未央此刻浑浑噩噩,似身处梦境般,觉得周围一切都虚无缥缈,不真实起来,唯一清晰的却只有岑文甫那沉郁的嗓音,隔着虚空,幽幽传来。
这一字一句,都像尖刀般,一下一下地凌迟着她的心,直到鲜血淋淋,血肉模糊。
未央痛的弓起了身子,胃里也翻江倒海一阵难受,只好按着胸口,才不至于吐将出来。她单手撑着桌面,侧耳细细听着,脸色越来越苍白,待她听到‘自杀’二字,便觉岑文甫的声音倏忽飘远,渐渐竟听不到了。

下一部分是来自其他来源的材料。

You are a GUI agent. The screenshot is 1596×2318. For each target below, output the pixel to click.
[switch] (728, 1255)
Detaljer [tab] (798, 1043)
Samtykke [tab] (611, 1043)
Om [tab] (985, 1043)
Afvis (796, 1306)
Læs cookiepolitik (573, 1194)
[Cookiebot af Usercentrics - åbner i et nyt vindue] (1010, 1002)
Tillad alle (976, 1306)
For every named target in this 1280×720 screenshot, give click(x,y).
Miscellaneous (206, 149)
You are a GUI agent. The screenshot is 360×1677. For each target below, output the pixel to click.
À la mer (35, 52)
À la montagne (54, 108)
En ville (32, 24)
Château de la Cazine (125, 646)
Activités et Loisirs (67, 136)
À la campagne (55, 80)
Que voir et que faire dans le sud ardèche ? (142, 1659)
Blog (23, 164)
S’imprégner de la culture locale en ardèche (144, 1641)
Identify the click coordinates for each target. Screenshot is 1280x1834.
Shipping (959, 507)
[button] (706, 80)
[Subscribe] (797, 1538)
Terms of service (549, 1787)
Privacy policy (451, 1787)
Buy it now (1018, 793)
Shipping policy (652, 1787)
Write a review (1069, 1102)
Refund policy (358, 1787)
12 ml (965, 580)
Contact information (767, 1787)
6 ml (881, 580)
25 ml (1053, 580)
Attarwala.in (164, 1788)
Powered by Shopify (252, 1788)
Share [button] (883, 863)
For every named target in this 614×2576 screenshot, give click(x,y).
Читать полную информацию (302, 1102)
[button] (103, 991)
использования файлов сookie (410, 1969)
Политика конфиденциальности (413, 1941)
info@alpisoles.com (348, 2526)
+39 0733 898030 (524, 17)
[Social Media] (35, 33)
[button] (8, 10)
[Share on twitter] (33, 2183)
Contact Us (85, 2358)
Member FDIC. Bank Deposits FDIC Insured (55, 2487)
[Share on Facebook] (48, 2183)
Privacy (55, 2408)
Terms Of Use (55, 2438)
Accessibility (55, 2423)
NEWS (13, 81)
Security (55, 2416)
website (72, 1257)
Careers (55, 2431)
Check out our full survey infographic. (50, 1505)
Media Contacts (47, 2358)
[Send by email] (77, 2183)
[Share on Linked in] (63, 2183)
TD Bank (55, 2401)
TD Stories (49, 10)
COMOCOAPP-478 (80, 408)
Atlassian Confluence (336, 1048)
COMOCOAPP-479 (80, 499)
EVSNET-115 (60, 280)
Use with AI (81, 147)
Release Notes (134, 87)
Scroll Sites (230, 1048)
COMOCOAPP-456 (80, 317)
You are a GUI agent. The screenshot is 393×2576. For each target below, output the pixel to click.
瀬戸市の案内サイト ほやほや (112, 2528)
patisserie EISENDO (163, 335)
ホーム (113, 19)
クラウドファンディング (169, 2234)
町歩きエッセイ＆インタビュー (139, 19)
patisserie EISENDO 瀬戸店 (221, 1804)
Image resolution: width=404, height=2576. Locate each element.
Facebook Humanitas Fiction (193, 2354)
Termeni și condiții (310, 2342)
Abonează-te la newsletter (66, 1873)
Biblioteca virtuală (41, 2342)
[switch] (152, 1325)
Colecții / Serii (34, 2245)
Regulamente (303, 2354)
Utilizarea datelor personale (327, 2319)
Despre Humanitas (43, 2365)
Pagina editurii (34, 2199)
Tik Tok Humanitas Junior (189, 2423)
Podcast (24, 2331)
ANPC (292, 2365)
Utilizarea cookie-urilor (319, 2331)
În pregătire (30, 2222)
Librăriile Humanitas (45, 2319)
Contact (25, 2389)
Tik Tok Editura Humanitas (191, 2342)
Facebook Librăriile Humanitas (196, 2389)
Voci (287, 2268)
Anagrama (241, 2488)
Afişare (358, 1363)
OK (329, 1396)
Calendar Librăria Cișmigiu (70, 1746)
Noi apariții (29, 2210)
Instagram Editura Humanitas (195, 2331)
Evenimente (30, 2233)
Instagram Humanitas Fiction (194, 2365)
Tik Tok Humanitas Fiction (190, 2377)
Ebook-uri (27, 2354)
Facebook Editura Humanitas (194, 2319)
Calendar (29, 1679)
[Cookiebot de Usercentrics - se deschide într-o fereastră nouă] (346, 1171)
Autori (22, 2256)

她瞪圆了眼,仰起头,努力地去听,却只能看到岑文甫的嘴唇在动,完全听不到他说了些什么。
油灯‘嘭’地爆出一个灯花,溅出来油迹似眼泪般顺着灯筒流了下来。
未央愣愣地坐着,岑文甫蹙眉望着她,也默不作声地陪她坐着。就这样僵持了好大一会儿,未央眼中的泪滴才终于滚滚落了下来。
岑文甫看她一副如癫似狂的模样,只觉心口一阵阵扯痛,却什么也没做,什么也没说,仍旧只是静静地在一旁陪着。
未央眼中的泪水就像断了线的珠子,总也流不完似的,一颗挨着一颗,在脸颊上留下两行润湿的痕迹。
小酒馆里一时只剩下隐忍的抽噎声。
也不知过了多久,夜幕悄然散尽,天已大亮。
温酒的巧炉里,细炭已经燃尽,只剩下星星点点的火头,在灰烬里随风忽明忽暗。未央与岑文甫隔着酒桌静静坐着,相对无言。
未央渐渐停住了抽泣,她抬眸转向窗外,愣愣地盯着路旁那棵枯干的老藤树,盯了老大一会儿,毫无预兆地,突然捂着肚子‘咯’‘咯’笑了起来。直到笑得直不起腰,喘不过气,却仍抬臂撑着桌子,笑个不停。
这怪异的笑声在整个小酒馆里回荡,直听得人心里发慌。
掌柜的被惊醒,小二愣在一边,他们惊慌失措,不知道发生了什么事。两人怯怯地看看窗前对坐的两人,又看看门外一排戎装的官兵,便不敢近前询问,只远远站在一边。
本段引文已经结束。